Ainsi, la stratégie du régime bahreïnien de régionaliser le conflit au niveau du Golfe apparaît indéniablement. À cette nouvelle échelle, le Wefaq, principale force d’opposition qui commande la majorité de l’opinion chiite dans le pays, devient une force minoritaire. De fait, la possibilité d’une solution négociée par le « dialogue » — le mot a été vidé de son sens au cours des deux dernières années — est morte et enterrée ; et la perspective d’un règlement interbahreïnien quasi impossible. Certes, le Wefaq et les chefs spirituels du mouvement, dont Issa Qassem se sont empressés de condamner, dans des termes vifs, la perte de vies humaines, mais ils semblent de plus en plus relégués à un rôle de spectateurs. En dépit de l’amalgame fait par les farouches adversaires de l’opposition entre la stratégie pacifique du Wefaq et la tentation de la violence, le Wefaq ne semble plus être en mesure de produire ce que le gouvernement recherche avant tout : contrôler la rue et mettre un terme à cette violence, ce qui continue de le marginaliser dans la résolution du conflit.

En attendant, à l’ombre des dissensions au sein du CCG, c’est la solution sécuritaire qui prime, et avec elle le risque de confrontation confessionnelle. En l’espace de 24 heures, le gouvernement annonçait avoir arrêté 25 personnes en relation avec l’attentat (rejoints par quatre autres le jour suivant) et avoir ajouté sur la liste des organisations terroristes le Mouvement du 14 février, très suivi parmi les jeunes des villages, les Brigades de la résistance (Saraya al-Muqawama) et les Brigades al-Ashtar (Saraya al-Ashtar) qui auraient revendiqué l’explosion.
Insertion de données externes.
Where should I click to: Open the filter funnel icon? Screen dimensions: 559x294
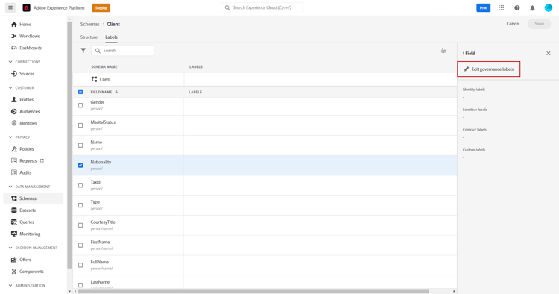pos(83,51)
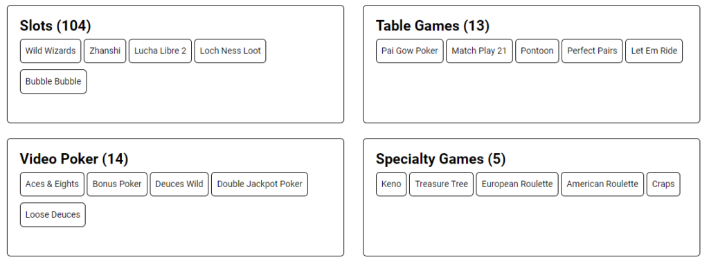Open the Craps specialty game

(x=663, y=184)
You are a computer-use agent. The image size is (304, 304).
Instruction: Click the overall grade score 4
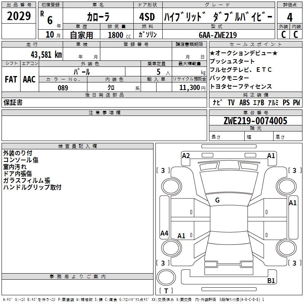[x=290, y=17]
D’après le ministère de l’intérieur, l’implication des personnes détenues allait de la fabrication d’explosifs et à la prise de photos au fait d’avoir attiré les policiers dans un guet-apens10. Quatre d’entre elles encouraient la peine de mort11 alors que sur son site, le Wefaq dénonçait la réapparition de « milices », faisant craindre que la violence qui a caractérisé les relations entre forces de l’ordre et manifestants puisse se propager.

1Il s’agissait des funérailles d’un manifestant mort en détention des suites d’une forme d’anémie. [L’opposition dénonce le manque d’attention médicale de la part des autorités carcérales pour ce genre de maladie qui a déjà conduit à plusieurs décès.

2Simeon Kerr, Explosion in Bahrain raises tension in Gulf, Financial times, 4 mars 2013.

3Le rapport de la commission d’enquête indépendante sur le Bahreïn dirigé par Chérif Bassiouni avait conclu en novembre 2011 à l’absence de preuve tangible pour établir une quelconque interférence de l’Iran.

4Si la nationalité pakistanaise de la seconde victime est établie puisque le corps a été rapatrié au Pakistan, un certain flou existe autour du Yéménite, qui pourrait avoir été parmi les naturalisés, contre lesquels l’opposition s’insurge.

5Bahrain loses three braves sons, Daily Tribune News, 4 mars 2014.

6RAK street named after Tarek Al Shehi, Gulfnews.com, 5 mars 2014.

7Habib Toumi, Bahrain mosque named after UAE martyr, Gulfnews.com, 6 mars 2014.

8« Deceased Emirati officer part of Bahrain police », Daily Tribune News, 6 mars 2014.

9Habib Toumi, Kuwait committee postpones vote on GCC security pact to April, Gulfnews.com, 3 mars 2014.

11Bahrainis could be executed over deadly blast, Gulfnews.com, 9 mars 2014.